SDT strikes off solicitor who lied about guarantees on loans clients made to him
Tribunal: solicitor’s actions deliberate, calculated and repeated
The Solicitors Disciplinary Tribunal has struck off a solicitor who borrowed £125,000 from longstanding clients to bail out his failing business and failed to mention that his wife had a prior charge over the firm’s assets.
Ordering that Michael Alexander be struck off, the tribunal found he had a professional obligation to insist his clients take independent legal advice as a prerequisite to proceeding with the loan and should have refused to proceed when they did not.
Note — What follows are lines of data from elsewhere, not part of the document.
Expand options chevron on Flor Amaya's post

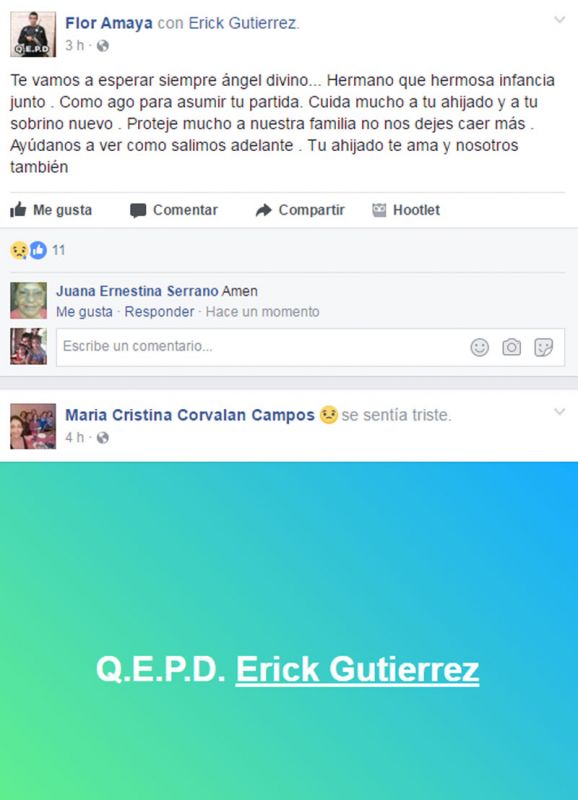560,20
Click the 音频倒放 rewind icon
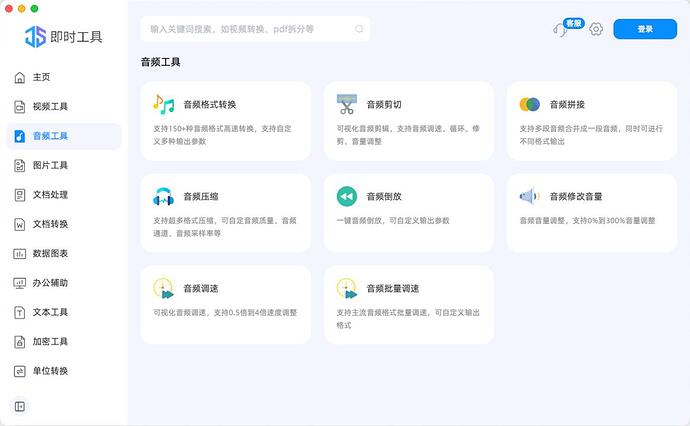This screenshot has height=426, width=690. click(346, 196)
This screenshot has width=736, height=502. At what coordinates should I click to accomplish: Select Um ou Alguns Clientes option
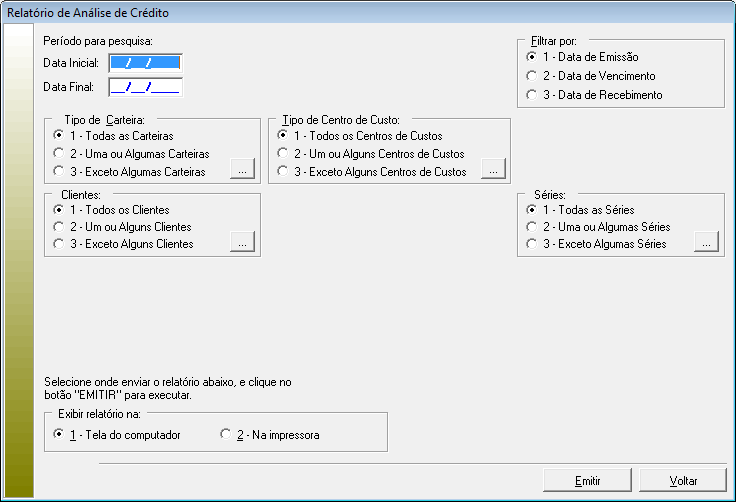pyautogui.click(x=58, y=227)
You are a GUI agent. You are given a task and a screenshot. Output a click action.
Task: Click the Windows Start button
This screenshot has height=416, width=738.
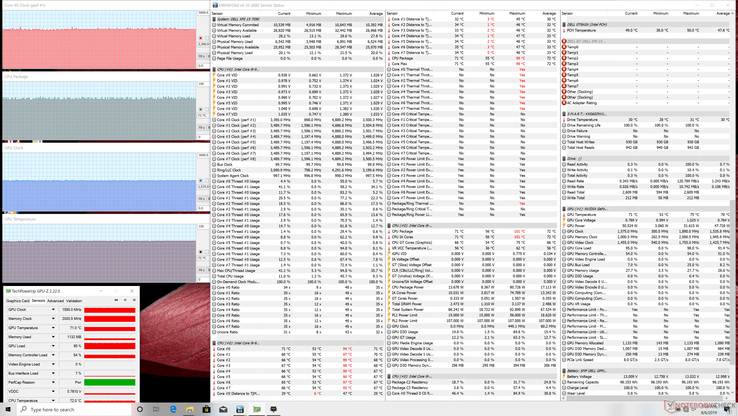tap(6, 409)
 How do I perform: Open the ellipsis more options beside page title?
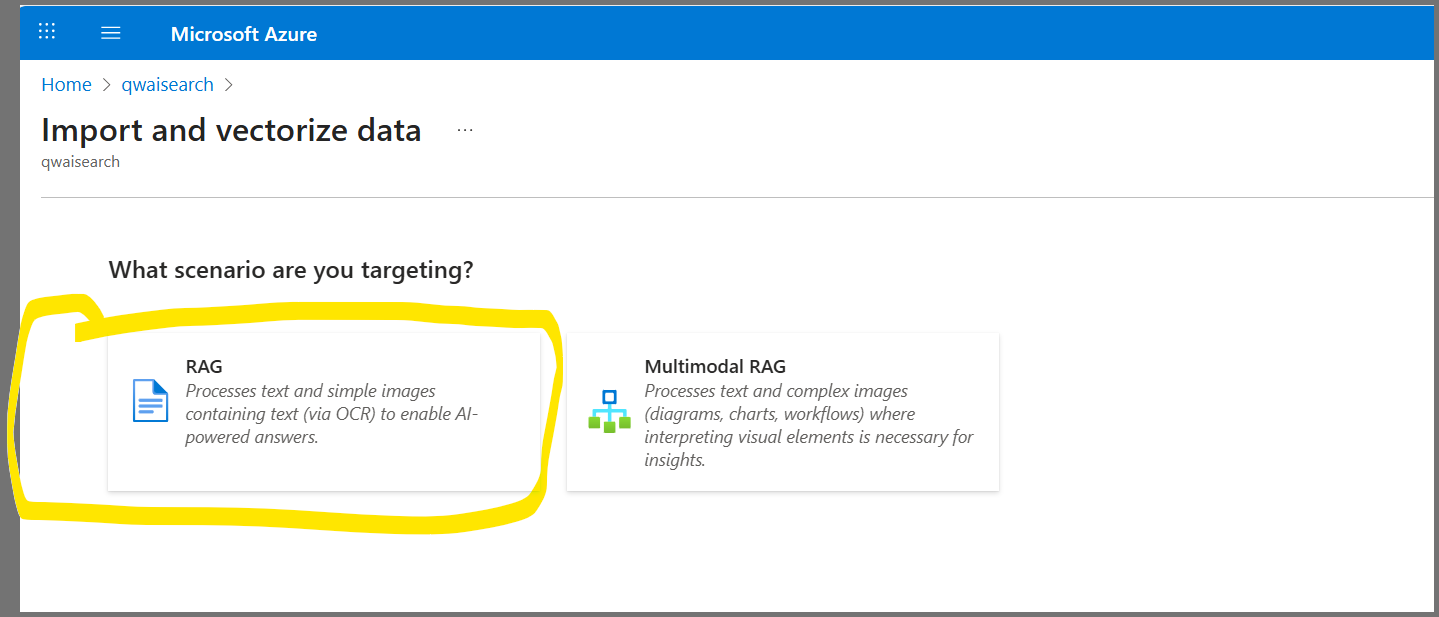click(x=465, y=131)
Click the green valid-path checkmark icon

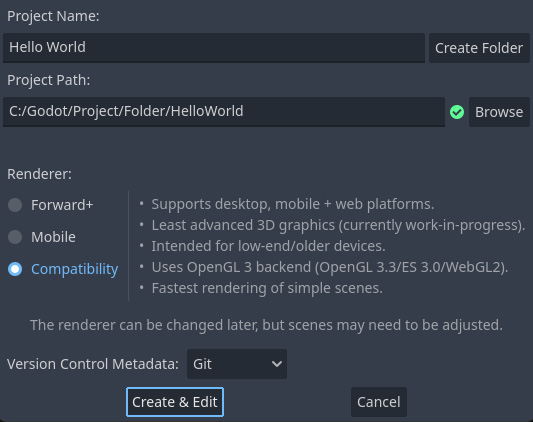457,112
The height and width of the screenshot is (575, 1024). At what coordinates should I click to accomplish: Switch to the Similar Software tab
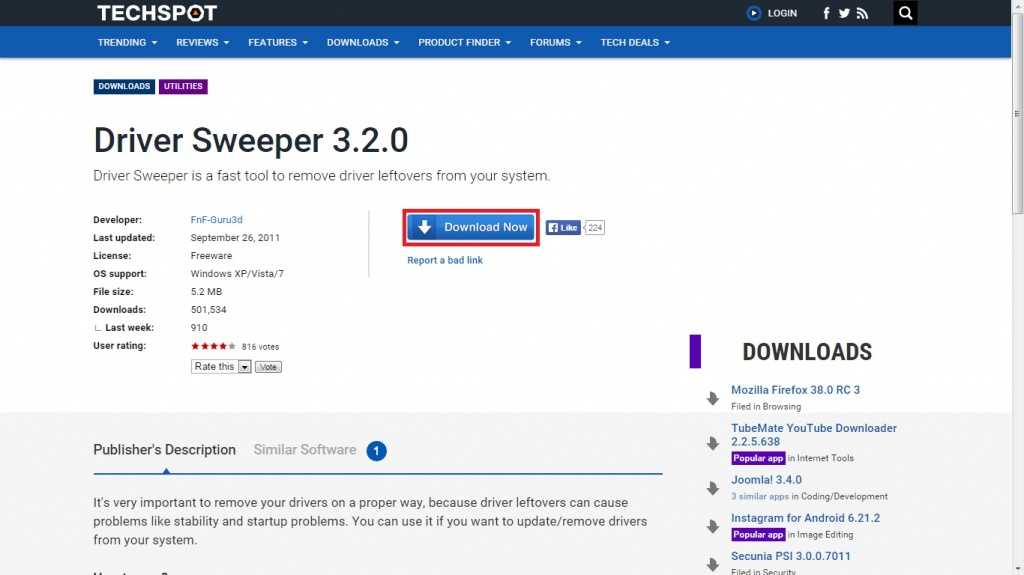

However, the SDT concluded that he had encouraged the clients not to seek independent advice.
Mr Alexander borrowed the money saying that it would fund a lucrative part of the firm involving payment protection insurance litigation, a venture which ultimately failed to yield expected profits from which he claimed he would repay the loans.
A number of allegations were made in relation to loans of £100,000 in 2008 and then £25,000 in 2009 to Mr Alexander’s firm, AWB Solicitors, trading as Alexander Bolsher Solicitors, and its successor.
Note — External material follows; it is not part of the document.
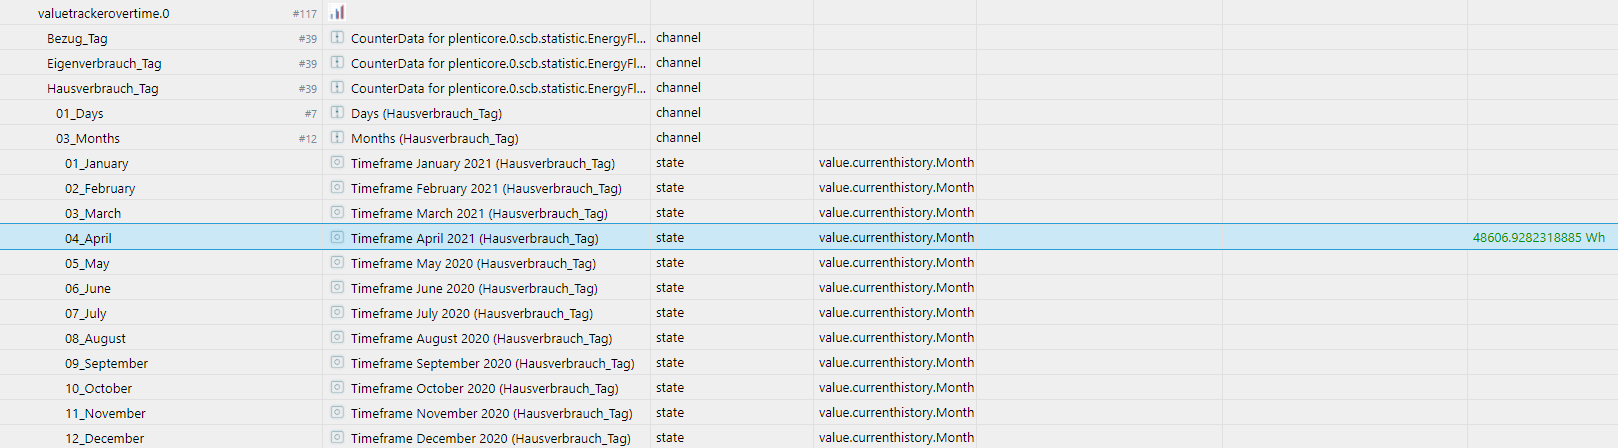Click the state icon in 08_August row
Viewport: 1618px width, 448px height.
337,338
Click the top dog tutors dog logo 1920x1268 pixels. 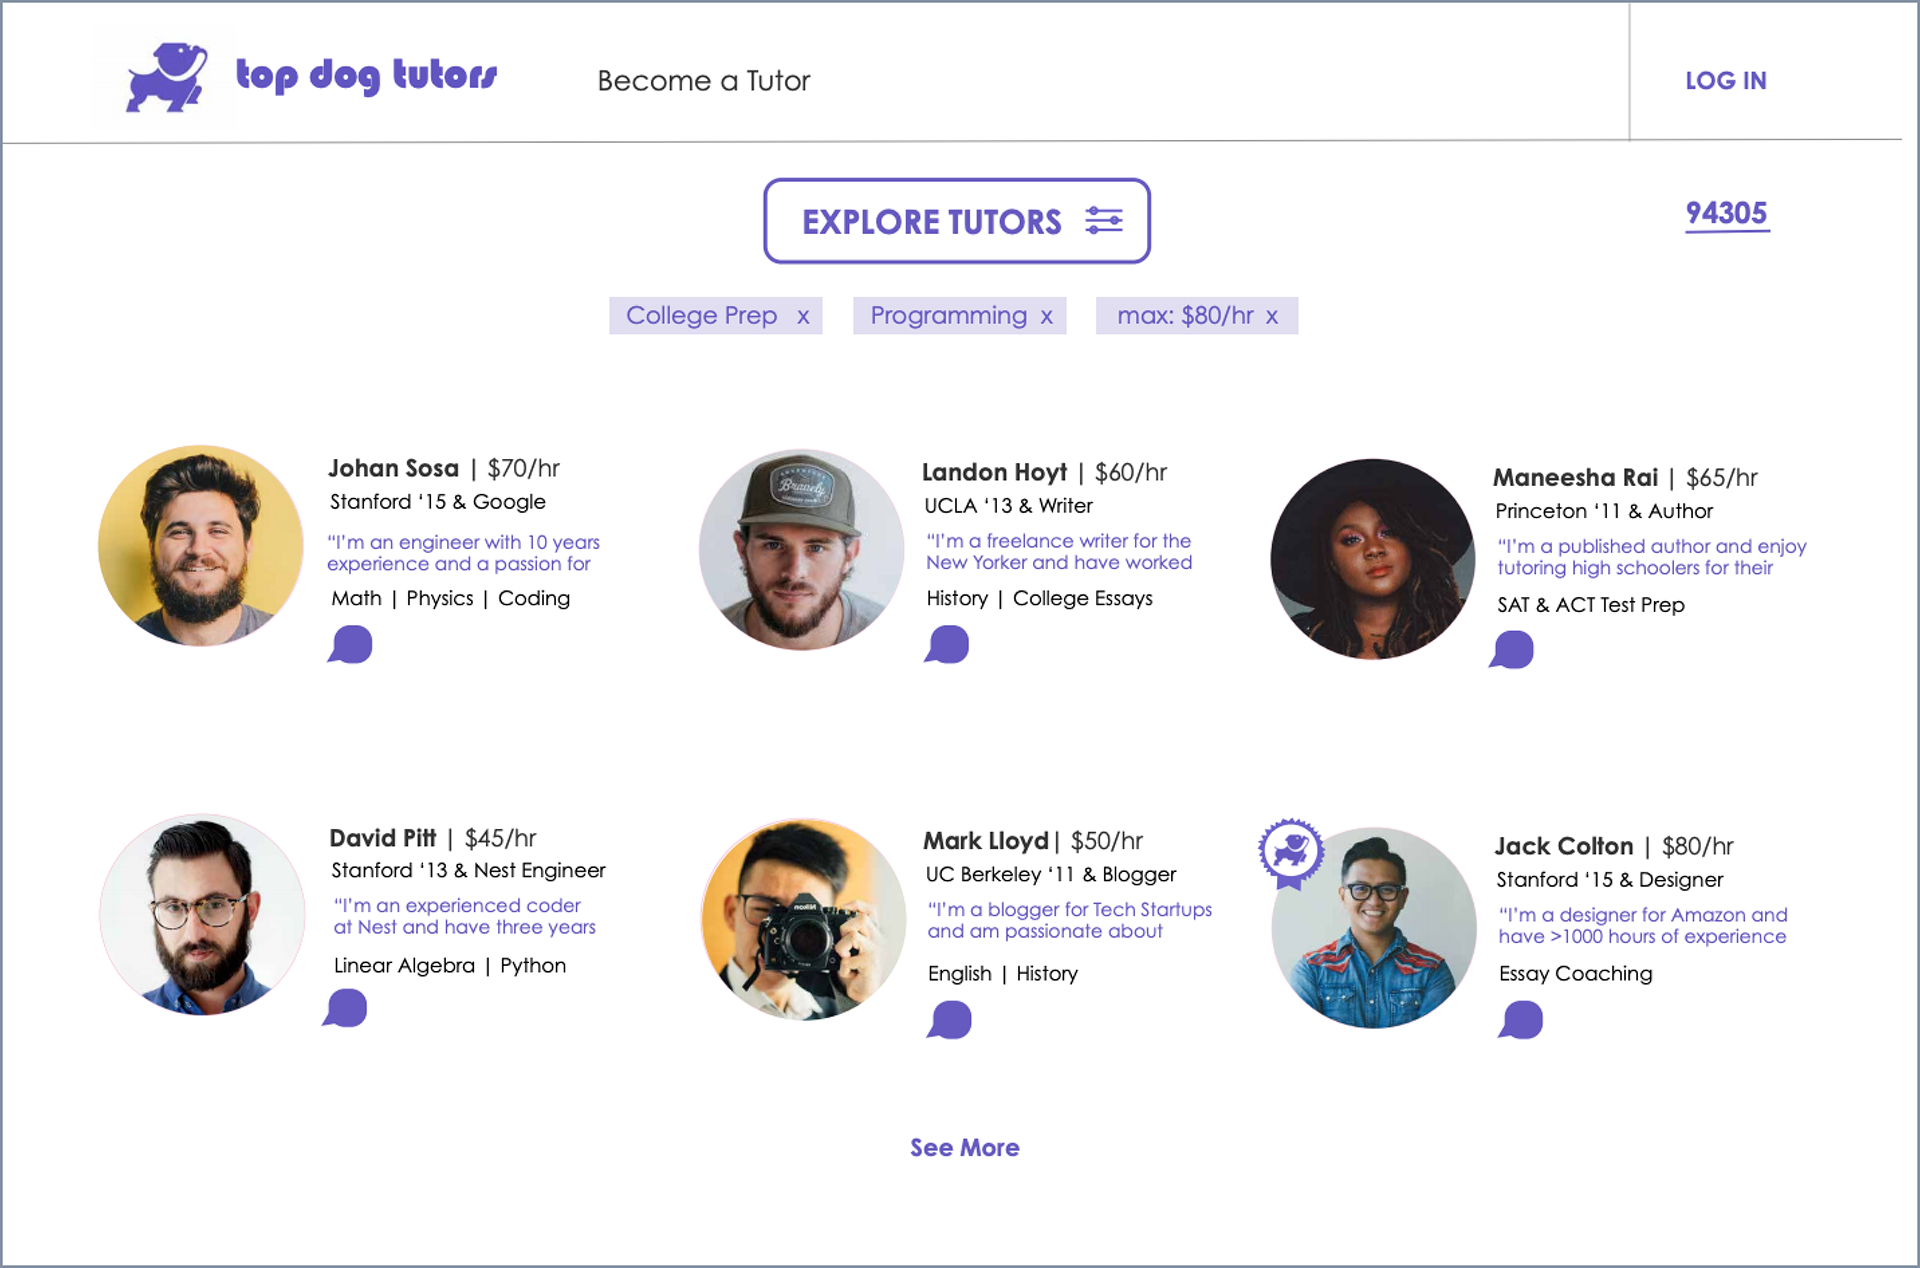(166, 78)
In April 2009 administrators were appointed over AWB, leading to liquidation. After administration, the solicitor practised at Alexander Lawyers LLP in Chelmsford, Essex, which itself went into administration in March 2013.
The solicitor was born in 1950 and was admitted in 1973 and had long acted for a couple who had run a business and decided to sell up and retire.
He persuaded them to loan his firm £100,000 for one year, after which they would be repaid £125,000. The loan would be secured by a debenture over the firm’s assets. The couple claimed they were given an assurance by Mr Alexander that their money was “100% secure” and that they would not have made the loan otherwise.
However, they were not told of his wife’s debenture and it turned out that they were actually fifth on the list of secured creditors, with three banks also ahead of them. The SDT did not accept the solicitor’s explanation that he thought one of the banks had removed his wife’s charge.
It also accepted the couple’s evidence that the solicitor had discouraged them from seeking independence advice.
The loan was not repaid when AWB went into administration, but Mr Alexander agreed to transfer the liability for it to his new firm. In addition his clients loaned him a further £25,000, which the tribunal accepted they made in part to protect the first loan.
Though Mr Alexander was not found to have actively discouraged the couple from seeking legal advice this time, and indeed the loan agreement noted that they had been advised to and decided against, the SDT said his prior effort would have still have been in their minds. It also accepted their evidence that it was implicit that if they did not lend the money, the original loan would be at risk.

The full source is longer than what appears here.